:: Extracted material

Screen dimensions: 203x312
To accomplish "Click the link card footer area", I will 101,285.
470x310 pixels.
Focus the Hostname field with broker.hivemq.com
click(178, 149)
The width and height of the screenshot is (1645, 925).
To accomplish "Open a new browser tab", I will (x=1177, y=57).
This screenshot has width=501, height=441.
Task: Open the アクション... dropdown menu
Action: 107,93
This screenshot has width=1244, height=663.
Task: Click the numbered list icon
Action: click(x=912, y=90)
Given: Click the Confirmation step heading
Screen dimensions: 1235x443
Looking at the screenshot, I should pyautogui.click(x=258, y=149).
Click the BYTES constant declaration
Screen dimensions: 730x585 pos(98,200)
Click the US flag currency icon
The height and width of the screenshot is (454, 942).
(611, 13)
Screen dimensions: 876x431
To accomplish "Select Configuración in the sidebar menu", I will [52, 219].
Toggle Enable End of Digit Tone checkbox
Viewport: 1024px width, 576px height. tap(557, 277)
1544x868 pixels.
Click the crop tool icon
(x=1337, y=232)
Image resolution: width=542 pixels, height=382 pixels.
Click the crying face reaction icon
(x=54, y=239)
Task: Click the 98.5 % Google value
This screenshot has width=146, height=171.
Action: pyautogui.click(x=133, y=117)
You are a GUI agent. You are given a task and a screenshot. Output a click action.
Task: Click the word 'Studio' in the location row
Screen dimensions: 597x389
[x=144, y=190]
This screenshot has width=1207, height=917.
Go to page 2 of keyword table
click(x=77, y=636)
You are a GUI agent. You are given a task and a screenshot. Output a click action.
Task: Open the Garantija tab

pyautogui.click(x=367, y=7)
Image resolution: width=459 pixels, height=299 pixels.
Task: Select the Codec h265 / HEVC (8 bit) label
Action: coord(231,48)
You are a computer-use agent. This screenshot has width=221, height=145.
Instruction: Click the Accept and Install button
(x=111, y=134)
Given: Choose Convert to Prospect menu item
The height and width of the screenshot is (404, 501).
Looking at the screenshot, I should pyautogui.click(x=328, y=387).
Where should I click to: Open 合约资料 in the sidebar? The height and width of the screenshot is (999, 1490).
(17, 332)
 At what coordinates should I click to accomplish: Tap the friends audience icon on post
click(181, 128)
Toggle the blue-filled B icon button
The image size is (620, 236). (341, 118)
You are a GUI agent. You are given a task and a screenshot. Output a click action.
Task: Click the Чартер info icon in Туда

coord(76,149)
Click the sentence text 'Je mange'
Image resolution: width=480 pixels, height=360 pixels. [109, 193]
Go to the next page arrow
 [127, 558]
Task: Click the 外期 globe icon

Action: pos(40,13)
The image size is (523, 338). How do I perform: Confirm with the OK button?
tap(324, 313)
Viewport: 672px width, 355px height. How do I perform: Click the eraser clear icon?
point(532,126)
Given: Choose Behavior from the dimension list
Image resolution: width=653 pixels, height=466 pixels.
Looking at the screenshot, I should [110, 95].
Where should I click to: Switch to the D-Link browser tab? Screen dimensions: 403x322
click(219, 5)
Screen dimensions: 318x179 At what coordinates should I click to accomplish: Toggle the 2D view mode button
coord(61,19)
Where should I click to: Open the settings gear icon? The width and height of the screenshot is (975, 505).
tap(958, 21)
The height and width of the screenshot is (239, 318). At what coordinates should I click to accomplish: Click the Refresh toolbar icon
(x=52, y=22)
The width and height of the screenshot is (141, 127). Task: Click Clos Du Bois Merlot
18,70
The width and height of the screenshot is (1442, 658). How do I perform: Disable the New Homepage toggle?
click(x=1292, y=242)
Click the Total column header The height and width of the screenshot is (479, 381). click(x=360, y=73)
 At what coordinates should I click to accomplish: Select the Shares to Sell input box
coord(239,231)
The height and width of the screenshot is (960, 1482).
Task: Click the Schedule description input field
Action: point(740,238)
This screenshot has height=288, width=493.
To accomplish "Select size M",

::::

Work to complete: Print the lines of the entries above without any change, starting at the line that contains "Given: Choose Behavior" and ending with the line that contains "click(219, 5)".

Result:
Given: Choose Behavior from the dimension list
Image resolution: width=653 pixels, height=466 pixels.
Looking at the screenshot, I should [110, 95].
Where should I click to: Switch to the D-Link browser tab? Screen dimensions: 403x322
click(219, 5)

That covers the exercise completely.